↓↓↓
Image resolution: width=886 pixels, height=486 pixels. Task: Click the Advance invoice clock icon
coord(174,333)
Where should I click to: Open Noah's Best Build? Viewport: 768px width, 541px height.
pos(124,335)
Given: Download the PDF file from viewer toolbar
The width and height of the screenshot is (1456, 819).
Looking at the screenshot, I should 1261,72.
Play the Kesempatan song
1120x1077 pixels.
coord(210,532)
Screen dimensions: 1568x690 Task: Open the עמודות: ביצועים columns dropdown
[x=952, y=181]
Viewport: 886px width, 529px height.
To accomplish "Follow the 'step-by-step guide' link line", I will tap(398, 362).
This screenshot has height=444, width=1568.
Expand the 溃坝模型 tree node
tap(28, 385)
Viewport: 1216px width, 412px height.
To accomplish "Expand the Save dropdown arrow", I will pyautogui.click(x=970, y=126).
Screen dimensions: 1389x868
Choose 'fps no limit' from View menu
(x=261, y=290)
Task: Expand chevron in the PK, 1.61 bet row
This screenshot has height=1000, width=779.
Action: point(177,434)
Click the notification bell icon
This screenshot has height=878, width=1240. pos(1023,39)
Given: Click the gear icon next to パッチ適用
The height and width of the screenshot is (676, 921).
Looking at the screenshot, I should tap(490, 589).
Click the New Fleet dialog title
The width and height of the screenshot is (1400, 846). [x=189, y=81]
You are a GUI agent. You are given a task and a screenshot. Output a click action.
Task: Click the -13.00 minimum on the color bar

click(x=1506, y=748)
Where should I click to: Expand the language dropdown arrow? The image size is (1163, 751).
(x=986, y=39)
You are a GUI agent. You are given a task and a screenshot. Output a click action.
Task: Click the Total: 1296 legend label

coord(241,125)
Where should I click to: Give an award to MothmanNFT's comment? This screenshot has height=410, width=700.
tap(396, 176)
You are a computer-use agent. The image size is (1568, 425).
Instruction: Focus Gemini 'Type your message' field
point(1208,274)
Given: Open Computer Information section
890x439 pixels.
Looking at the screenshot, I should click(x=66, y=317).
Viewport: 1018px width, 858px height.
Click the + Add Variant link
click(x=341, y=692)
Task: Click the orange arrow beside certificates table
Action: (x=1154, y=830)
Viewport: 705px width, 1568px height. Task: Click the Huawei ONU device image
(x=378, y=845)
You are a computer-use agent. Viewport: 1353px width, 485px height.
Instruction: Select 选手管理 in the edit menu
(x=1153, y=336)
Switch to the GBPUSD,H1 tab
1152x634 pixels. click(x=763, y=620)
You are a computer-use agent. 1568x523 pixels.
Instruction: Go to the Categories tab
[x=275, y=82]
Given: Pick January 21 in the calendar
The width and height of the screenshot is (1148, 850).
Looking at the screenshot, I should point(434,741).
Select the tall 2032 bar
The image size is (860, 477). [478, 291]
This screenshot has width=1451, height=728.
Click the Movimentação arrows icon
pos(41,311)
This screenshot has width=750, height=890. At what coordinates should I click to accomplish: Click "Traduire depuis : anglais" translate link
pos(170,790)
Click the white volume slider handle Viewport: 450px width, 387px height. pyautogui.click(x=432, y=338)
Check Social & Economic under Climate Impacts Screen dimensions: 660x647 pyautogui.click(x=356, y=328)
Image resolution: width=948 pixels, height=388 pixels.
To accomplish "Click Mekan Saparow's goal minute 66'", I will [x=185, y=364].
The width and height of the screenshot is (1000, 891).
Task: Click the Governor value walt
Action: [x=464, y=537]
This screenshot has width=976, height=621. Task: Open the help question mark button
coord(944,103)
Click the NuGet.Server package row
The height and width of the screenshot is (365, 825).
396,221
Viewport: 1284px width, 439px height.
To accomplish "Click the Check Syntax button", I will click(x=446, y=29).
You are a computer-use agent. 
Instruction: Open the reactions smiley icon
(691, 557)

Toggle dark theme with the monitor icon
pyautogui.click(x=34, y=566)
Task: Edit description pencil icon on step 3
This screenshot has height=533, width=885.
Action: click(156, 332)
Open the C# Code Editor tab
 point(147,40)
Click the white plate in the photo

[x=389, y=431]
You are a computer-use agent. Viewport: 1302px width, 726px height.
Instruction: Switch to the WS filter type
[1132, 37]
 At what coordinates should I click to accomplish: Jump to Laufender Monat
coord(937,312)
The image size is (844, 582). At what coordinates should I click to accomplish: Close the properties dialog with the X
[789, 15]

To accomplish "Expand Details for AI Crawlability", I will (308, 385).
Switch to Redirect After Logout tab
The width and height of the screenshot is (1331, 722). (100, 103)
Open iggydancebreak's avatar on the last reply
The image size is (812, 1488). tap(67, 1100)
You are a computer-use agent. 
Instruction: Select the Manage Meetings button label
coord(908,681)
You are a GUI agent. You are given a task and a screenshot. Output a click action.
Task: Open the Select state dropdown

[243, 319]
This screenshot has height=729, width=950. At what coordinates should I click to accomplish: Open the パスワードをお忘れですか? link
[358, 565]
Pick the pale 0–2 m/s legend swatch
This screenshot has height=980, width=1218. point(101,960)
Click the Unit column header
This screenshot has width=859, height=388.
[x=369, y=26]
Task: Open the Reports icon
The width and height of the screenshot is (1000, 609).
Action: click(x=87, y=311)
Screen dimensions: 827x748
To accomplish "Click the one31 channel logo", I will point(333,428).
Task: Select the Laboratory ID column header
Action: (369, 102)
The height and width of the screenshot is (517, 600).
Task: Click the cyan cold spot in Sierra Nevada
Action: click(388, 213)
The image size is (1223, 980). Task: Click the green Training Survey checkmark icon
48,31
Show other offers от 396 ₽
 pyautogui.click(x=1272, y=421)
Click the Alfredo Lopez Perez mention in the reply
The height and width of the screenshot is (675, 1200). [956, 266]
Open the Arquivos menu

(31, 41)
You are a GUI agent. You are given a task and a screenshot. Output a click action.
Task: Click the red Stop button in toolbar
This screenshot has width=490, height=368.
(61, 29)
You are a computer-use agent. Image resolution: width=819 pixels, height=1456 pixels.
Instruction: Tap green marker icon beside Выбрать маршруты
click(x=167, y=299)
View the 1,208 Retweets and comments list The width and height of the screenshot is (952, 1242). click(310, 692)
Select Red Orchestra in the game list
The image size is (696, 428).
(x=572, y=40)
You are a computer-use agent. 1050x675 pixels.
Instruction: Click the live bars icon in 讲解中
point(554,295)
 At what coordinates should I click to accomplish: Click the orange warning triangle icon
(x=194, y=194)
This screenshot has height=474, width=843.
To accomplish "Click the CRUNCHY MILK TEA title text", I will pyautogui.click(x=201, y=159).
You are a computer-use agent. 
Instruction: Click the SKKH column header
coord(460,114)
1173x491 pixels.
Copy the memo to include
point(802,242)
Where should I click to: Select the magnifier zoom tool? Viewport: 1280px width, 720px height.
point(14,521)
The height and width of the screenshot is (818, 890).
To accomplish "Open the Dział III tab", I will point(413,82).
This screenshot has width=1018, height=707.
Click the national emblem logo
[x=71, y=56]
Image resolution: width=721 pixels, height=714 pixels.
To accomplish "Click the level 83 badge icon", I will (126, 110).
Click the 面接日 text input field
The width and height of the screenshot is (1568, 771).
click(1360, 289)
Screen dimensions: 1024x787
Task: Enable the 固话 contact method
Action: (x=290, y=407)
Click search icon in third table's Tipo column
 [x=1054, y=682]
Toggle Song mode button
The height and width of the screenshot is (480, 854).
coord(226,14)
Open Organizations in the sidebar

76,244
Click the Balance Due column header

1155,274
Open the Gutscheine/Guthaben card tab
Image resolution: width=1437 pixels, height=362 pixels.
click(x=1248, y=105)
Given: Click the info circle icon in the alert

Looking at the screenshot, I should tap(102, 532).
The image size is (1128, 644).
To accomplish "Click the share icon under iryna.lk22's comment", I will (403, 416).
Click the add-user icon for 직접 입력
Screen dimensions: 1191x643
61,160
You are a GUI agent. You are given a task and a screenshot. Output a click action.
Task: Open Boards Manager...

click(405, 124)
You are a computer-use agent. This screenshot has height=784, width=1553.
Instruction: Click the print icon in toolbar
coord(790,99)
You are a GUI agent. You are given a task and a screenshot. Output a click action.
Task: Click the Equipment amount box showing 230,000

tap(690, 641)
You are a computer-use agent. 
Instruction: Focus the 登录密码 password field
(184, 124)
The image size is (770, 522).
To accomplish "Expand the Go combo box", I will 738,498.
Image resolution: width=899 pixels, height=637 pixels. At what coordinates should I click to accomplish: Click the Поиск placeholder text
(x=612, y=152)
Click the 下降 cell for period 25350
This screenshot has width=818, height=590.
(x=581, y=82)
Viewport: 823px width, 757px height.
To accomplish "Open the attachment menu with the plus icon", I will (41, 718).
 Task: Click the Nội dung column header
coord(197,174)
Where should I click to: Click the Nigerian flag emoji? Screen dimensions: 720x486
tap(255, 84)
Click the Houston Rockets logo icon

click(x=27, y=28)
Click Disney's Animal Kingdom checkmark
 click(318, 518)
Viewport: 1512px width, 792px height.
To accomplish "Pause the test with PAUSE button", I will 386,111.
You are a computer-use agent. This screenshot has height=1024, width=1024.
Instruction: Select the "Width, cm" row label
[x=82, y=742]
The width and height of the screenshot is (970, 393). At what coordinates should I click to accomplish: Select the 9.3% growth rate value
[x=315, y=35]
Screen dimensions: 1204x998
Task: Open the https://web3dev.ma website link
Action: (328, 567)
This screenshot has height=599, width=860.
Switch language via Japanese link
↑↑↑
- [What you are asked to do]:
Check each line above for the word "under", and copy the lines where it appears.

- [Result]:
Check Social & Economic under Climate Impacts Screen dimensions: 660x647 pyautogui.click(x=356, y=328)
To accomplish "Click the share icon under iryna.lk22's comment", I will (403, 416).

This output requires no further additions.